_Task to complete:_
From the line containing "Instruction: Click Learn" to the end of the records below, both included, every line should be repeated exactly; pictures should be dropped.

_Data supplied:_
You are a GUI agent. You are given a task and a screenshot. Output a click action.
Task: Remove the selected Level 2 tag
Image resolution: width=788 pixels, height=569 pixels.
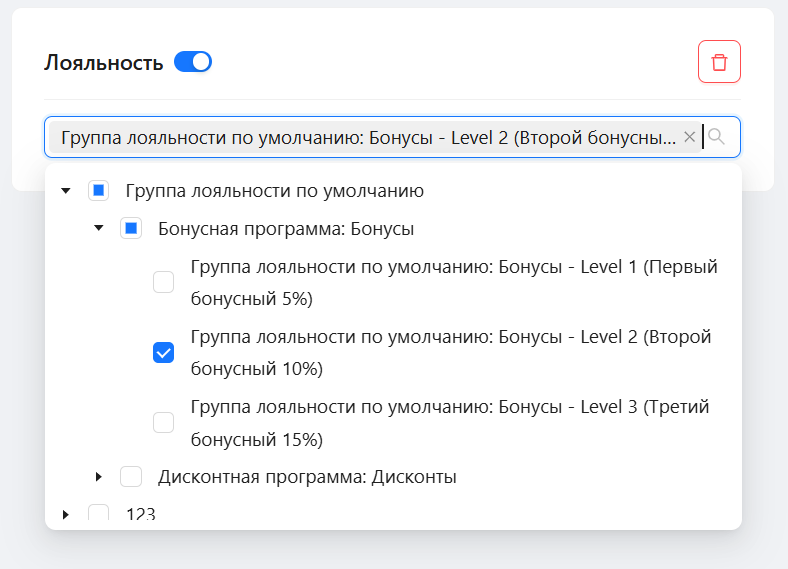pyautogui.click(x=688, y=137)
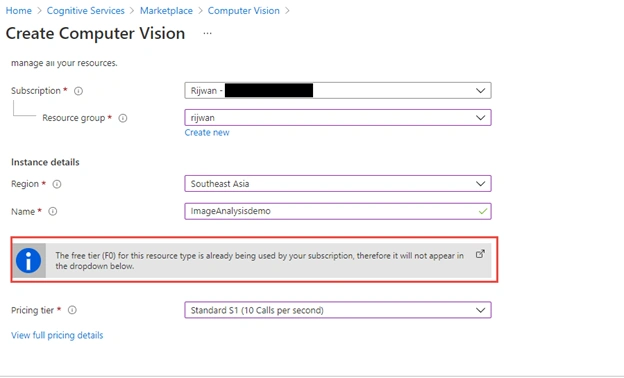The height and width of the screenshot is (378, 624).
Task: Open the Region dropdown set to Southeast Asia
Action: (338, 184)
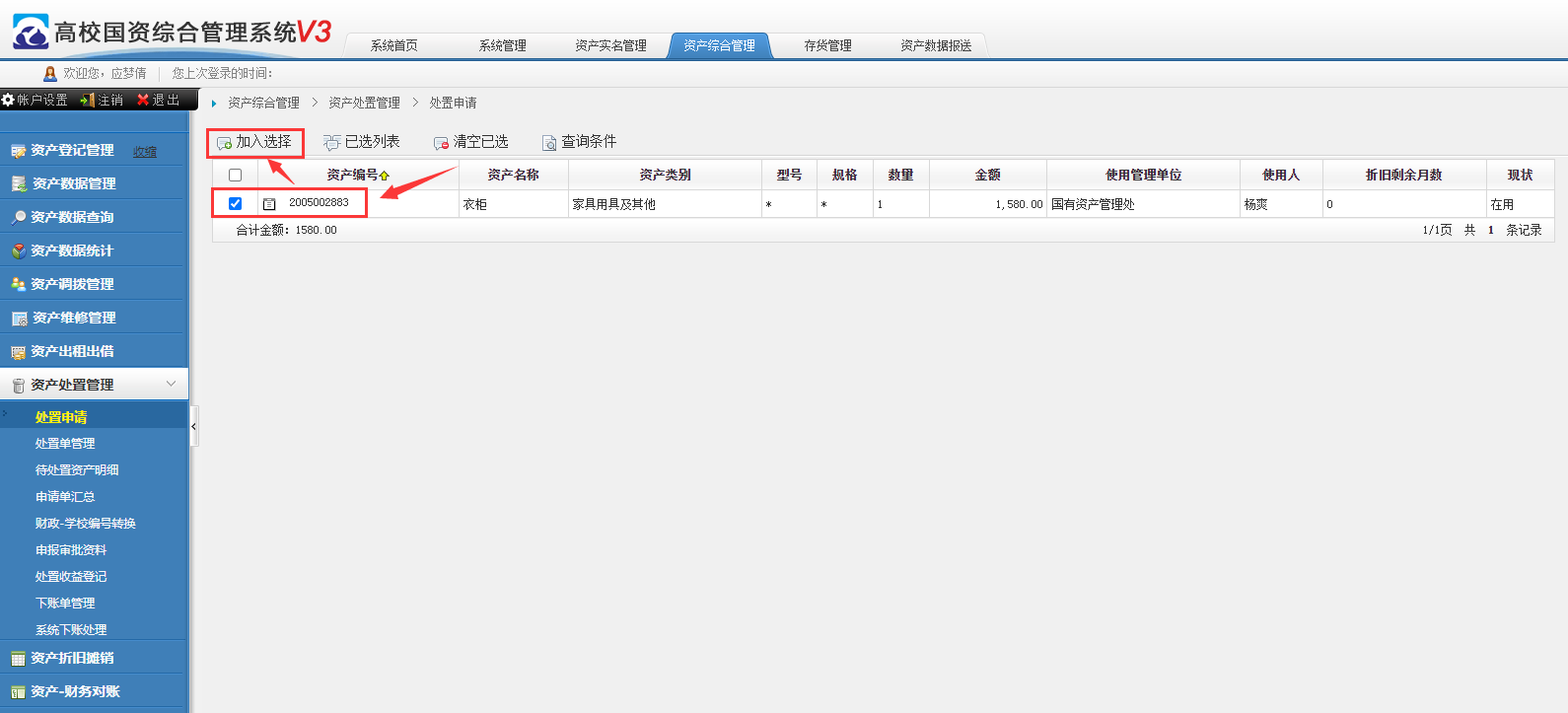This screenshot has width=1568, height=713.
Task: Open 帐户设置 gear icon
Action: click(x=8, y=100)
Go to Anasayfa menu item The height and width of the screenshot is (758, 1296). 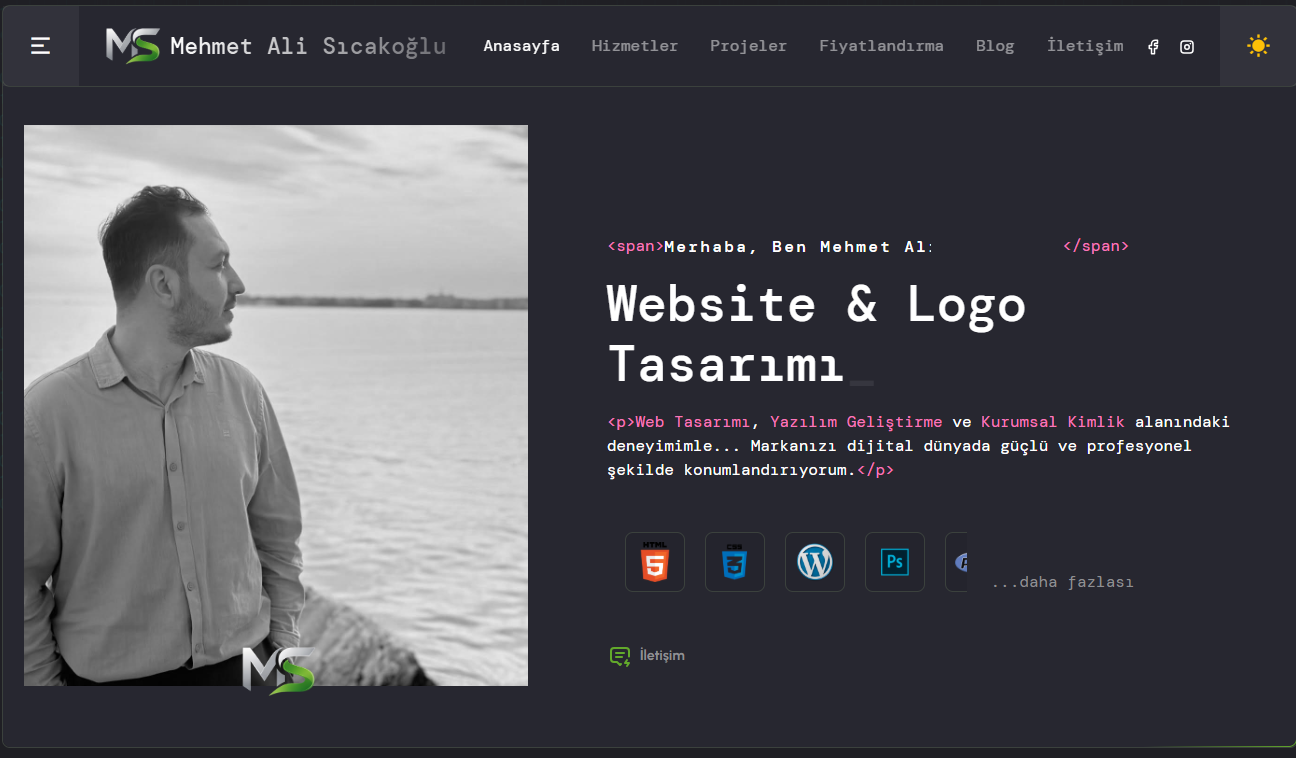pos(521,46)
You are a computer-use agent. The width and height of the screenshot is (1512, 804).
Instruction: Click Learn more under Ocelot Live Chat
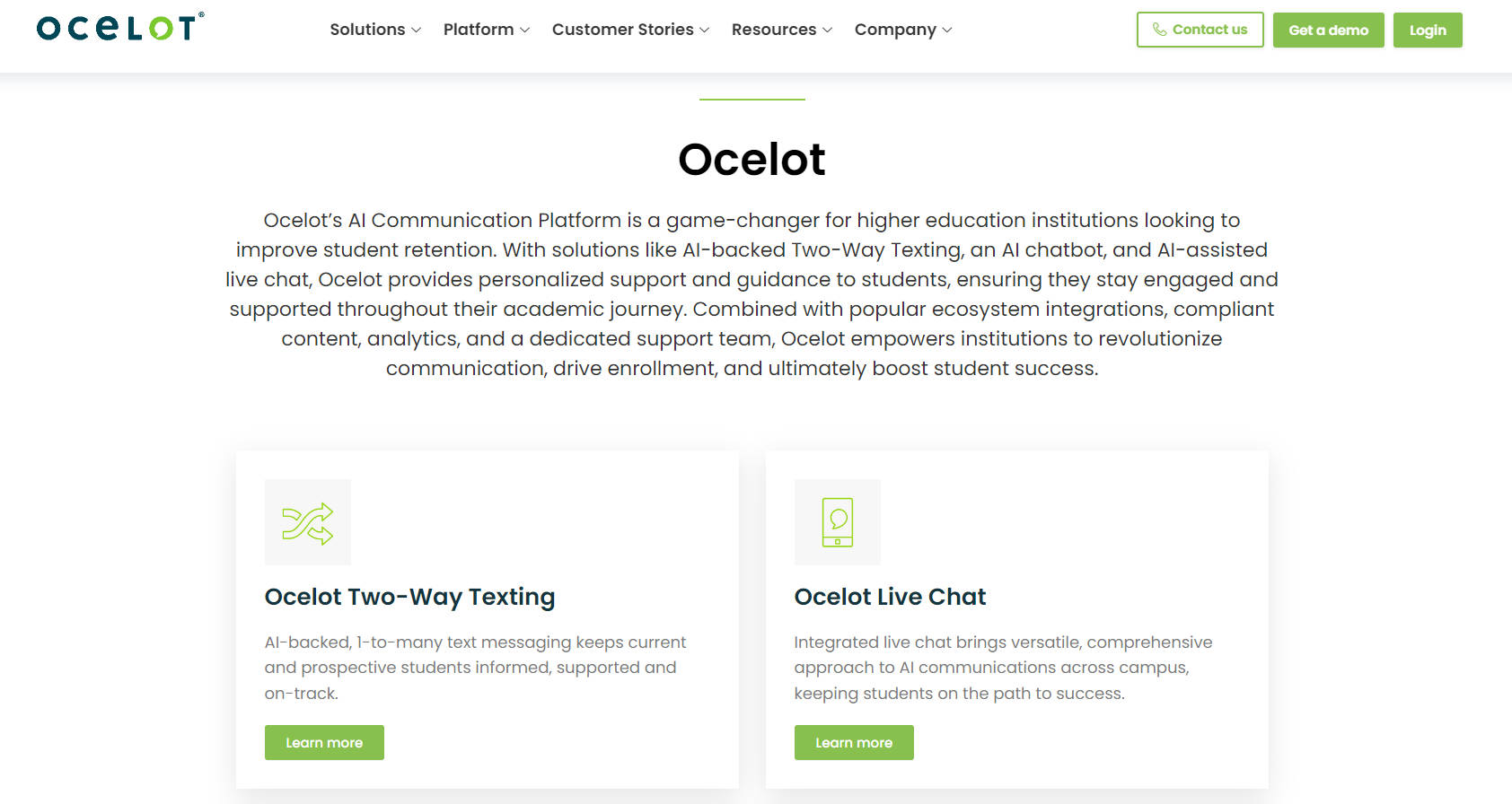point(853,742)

_Reply:_
Instruction: Click Learn more under Ocelot Live Chat
point(853,742)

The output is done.